WHAT YOU WILL DO> Below are the records. List every line holding the word "chip".
#### DATASET ####
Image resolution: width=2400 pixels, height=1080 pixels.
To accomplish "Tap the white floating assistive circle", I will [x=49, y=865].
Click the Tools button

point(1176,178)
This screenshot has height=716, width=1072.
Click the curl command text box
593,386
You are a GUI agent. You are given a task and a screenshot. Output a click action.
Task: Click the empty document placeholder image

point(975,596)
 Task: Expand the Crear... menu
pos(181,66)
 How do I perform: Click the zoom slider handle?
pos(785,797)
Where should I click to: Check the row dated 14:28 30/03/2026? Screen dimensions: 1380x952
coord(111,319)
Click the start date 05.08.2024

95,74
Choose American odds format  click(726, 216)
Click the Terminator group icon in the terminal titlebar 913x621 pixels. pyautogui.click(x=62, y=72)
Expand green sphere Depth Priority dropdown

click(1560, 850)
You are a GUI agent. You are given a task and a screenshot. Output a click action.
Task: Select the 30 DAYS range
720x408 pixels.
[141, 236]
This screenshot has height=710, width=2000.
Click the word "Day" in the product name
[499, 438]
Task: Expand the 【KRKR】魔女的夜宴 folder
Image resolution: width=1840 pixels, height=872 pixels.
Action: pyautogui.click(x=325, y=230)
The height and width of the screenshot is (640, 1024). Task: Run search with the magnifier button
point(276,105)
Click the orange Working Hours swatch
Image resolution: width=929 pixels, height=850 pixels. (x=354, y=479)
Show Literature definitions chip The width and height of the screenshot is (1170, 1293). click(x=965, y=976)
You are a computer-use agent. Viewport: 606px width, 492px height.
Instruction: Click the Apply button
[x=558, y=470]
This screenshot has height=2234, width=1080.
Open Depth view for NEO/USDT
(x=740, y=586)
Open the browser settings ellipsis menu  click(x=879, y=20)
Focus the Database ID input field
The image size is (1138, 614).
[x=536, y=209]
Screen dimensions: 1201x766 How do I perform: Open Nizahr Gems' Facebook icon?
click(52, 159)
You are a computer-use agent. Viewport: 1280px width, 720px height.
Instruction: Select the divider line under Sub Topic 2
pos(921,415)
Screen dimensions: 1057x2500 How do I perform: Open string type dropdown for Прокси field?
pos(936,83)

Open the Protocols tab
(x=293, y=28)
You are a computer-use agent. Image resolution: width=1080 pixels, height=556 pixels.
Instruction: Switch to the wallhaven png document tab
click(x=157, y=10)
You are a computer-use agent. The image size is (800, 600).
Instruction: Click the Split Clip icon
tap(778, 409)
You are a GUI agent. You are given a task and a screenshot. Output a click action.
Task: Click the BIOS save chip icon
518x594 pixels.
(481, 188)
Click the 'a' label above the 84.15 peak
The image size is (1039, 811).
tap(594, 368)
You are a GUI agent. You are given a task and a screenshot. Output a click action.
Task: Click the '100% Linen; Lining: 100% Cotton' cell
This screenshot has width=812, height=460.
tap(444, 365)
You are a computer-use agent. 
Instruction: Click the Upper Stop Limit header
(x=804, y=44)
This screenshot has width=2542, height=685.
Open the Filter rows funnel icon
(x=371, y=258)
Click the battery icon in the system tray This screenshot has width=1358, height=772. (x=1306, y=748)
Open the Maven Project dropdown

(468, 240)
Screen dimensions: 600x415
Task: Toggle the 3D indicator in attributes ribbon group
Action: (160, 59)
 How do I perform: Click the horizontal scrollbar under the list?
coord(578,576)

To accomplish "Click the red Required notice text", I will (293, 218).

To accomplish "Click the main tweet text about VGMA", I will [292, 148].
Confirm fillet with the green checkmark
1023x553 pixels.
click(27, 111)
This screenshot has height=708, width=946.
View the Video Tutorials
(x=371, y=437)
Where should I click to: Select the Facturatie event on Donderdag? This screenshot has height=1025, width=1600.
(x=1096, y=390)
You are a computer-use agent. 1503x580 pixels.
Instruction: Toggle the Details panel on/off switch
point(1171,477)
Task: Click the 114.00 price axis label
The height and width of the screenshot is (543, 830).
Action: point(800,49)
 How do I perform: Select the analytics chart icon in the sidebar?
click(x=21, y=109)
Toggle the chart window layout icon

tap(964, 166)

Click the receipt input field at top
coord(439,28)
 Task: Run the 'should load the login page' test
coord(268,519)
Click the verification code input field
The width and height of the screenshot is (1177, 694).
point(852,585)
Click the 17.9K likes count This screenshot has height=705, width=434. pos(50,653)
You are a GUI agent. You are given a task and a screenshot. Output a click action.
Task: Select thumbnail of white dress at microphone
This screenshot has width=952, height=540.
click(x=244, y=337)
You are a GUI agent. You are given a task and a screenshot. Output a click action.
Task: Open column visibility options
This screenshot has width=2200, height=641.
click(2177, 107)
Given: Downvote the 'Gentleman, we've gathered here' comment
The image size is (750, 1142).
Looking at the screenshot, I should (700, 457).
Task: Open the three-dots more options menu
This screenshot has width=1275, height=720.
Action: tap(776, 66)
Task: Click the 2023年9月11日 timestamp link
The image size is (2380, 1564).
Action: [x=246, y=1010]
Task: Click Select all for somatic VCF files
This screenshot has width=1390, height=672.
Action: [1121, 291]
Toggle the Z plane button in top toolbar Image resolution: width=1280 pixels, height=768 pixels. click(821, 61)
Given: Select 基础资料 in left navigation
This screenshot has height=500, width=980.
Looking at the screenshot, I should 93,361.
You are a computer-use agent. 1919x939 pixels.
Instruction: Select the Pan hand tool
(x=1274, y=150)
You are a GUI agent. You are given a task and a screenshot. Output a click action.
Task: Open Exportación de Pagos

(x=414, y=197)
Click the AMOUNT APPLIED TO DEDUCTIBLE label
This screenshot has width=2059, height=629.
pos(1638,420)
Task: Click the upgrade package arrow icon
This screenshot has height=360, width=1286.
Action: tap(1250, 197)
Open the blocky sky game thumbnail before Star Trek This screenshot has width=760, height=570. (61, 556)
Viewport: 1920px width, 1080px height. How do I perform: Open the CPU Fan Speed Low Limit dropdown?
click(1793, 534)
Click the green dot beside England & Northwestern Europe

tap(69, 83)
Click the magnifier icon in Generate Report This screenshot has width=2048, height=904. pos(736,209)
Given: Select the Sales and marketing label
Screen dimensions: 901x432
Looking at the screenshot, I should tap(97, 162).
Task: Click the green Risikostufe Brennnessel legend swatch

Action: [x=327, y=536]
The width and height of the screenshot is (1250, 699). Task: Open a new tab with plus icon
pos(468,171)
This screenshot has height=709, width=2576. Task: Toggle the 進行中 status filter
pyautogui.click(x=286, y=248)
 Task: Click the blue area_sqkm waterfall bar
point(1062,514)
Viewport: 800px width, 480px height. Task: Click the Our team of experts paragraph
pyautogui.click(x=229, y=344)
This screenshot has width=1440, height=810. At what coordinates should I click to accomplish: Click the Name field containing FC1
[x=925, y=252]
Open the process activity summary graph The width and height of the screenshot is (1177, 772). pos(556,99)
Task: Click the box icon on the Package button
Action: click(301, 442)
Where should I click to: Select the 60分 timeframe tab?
####
TASK RESULT>
Show Literature definitions chip The width and height of the screenshot is (1170, 1293). click(x=965, y=976)
Task: Click the BIOS save chip icon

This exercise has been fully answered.